* PAGE EXCERPT
Suarez brings versatility to Giants' pitching staff

Suarez brings versatility to Giants' pitching staff

GOODYEAR, Ariz. -- The Giants aren't yet certain what to do with Albert Suarez. However, they seem to sense that keeping him on the pitching staff would be a fine idea.

Making his first Cactus League start Tuesday, Suarez yielded two runs and six hits in 2 2/3 innings as the Giants outlasted the Cleveland Indians, 6-5. The right-hander walked two but struck out four, displaying his usual array of lively deliveries.

Manager Bruce Bochy mentioned multiple roles that might suit Suarez: spot starting, middle relief and, of course, long relief, which he handled last year as a rookie. Suarez came out of the bullpen to pitch at least two innings six times. Overall, he finished 3-5 with a 4.29 ERA in 22 appearances (12 starts) for San Francisco.

"We're going to stay open-minded," Bochy said.

Bochy pointedly added that he prefers to include a long reliever in his relief contingent. Yusmeiro Petit proved the value of that role during his 2012-15 stint with the Giants.

"We're going to have to have somebody to pitch multiple innings," Bochy said.

Said Suarez, "I'm ready for whatever they want me to do."

Parker's progress: Jarrett Parker continued to strengthen his bid for the Opening Day left-field job, homering and singling in his first two plate appearances Tuesday to extend his hitting streak to five consecutive at-bats.

* DATA EXTRACT
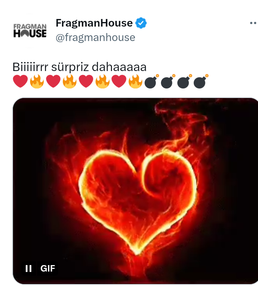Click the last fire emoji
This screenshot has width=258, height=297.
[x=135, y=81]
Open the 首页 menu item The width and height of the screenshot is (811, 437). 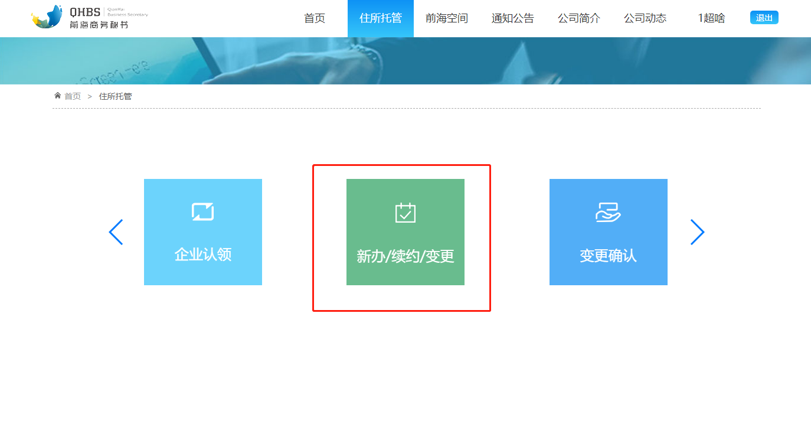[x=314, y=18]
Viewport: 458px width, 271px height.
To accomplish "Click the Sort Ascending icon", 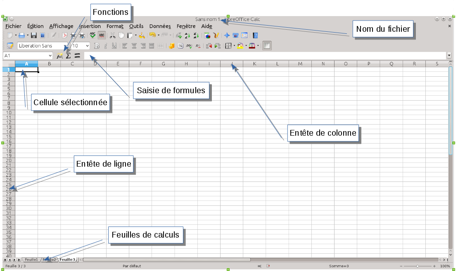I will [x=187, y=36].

==

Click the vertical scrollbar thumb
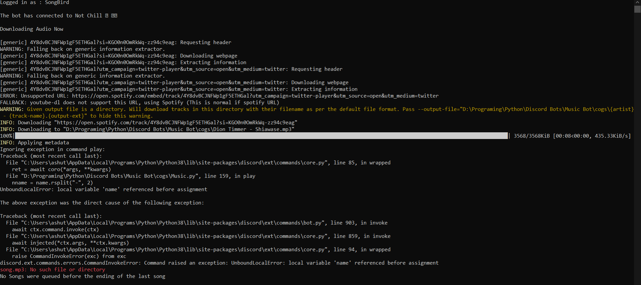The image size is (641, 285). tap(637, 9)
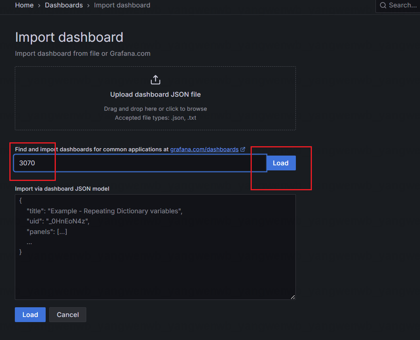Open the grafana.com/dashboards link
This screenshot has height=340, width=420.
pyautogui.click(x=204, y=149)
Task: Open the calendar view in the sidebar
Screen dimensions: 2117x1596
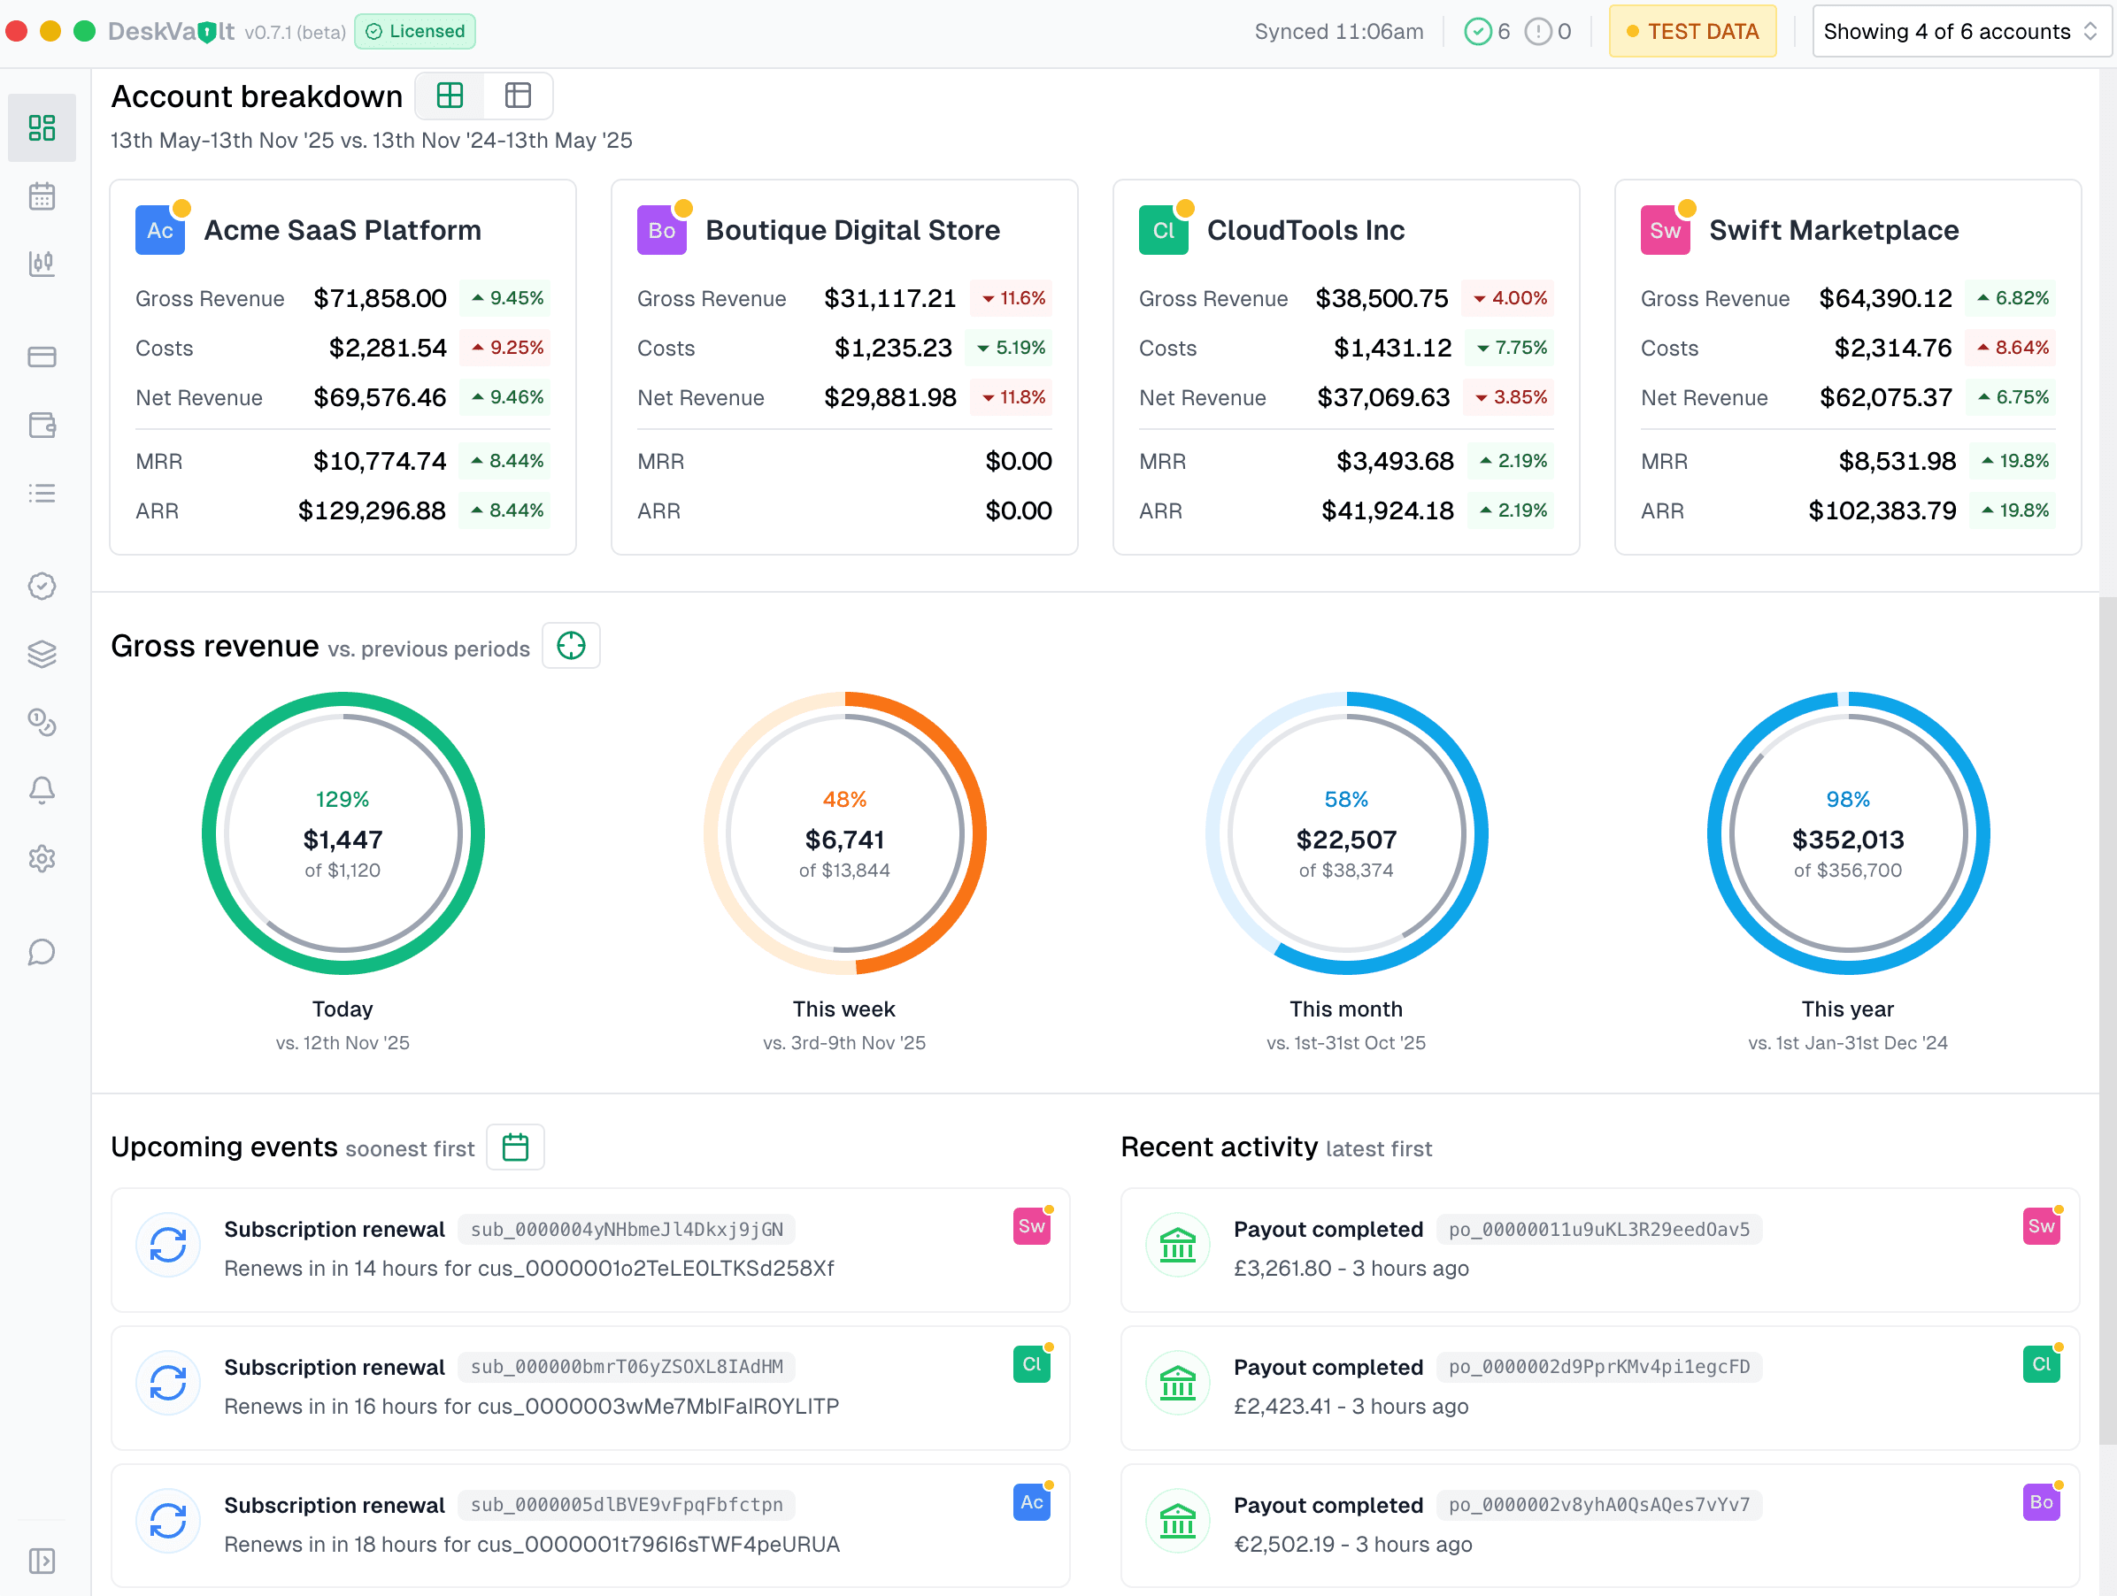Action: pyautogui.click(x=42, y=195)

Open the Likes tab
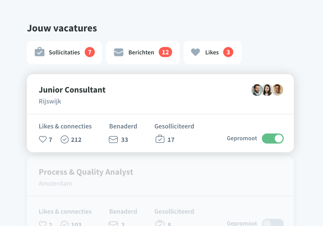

---

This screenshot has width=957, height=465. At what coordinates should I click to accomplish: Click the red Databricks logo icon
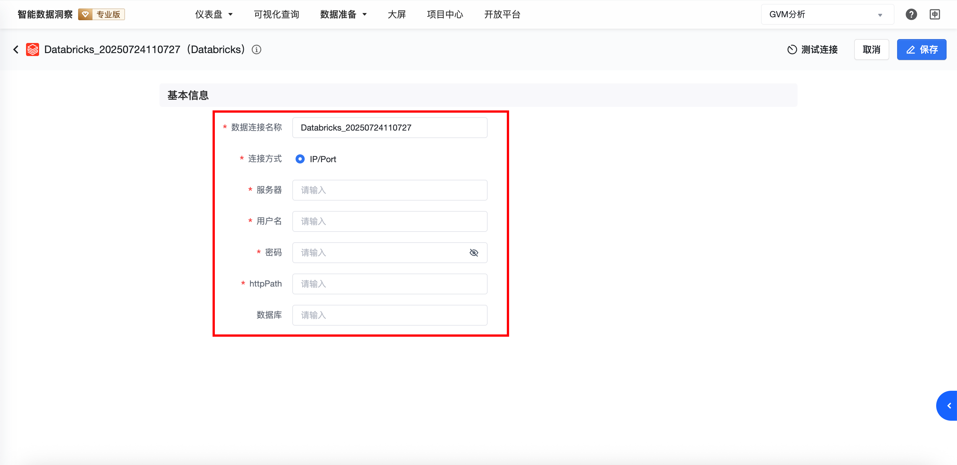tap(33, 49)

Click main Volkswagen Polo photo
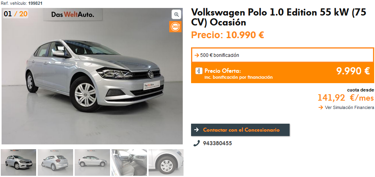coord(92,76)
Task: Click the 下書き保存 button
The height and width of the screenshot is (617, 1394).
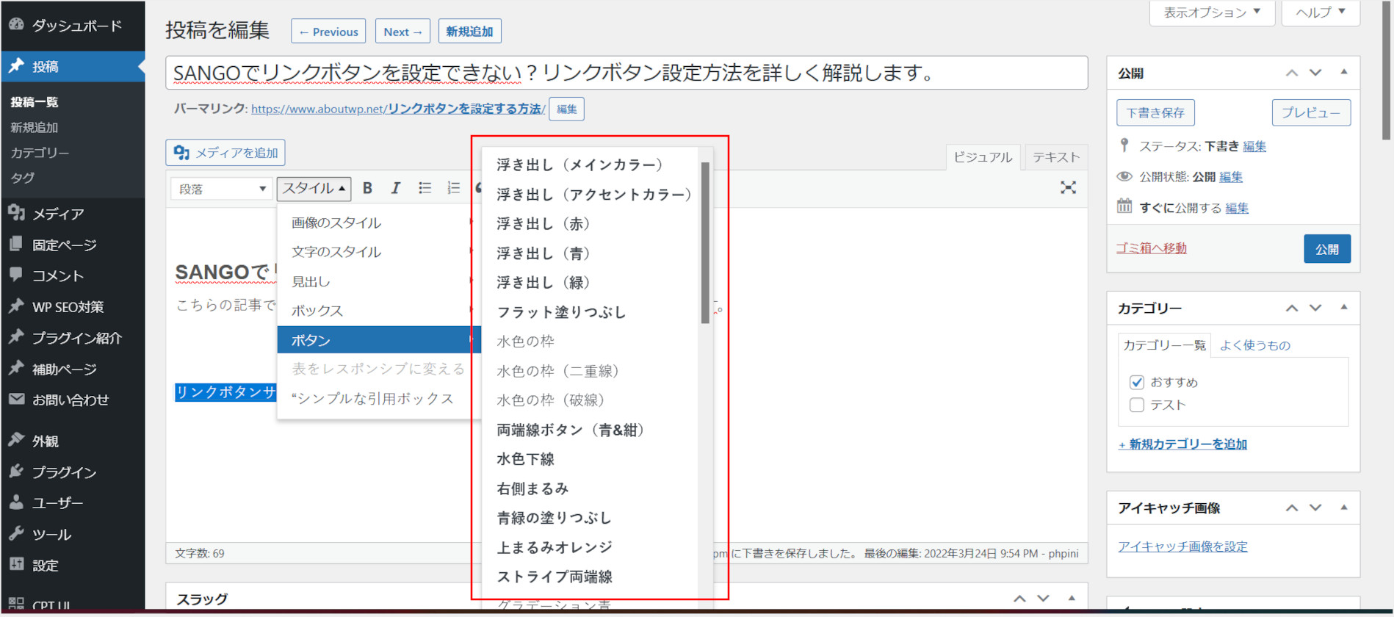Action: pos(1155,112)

* WRITTEN TASK A
According to the Suarez article, what was Albert Suarez's win-loss record and ERA in his rookie season with San Francisco?
* WRITTEN TASK B
Reproduce the Suarez article starting at "Making his first" and ending at "of lively deliveries.", substituting "Arizona Diamondbacks" for "Cleveland Indians".

* EXERCISE OUTPUT A
He went 3-5 with a 4.29 ERA.

* EXERCISE OUTPUT B
Making his first Cactus League start Tuesday, Suarez yielded two runs and six hits in 2 2/3 innings as the Giants outlasted the Arizona Diamondbacks, 6-5. The right-hander walked two but struck out four, displaying his usual array of lively deliveries.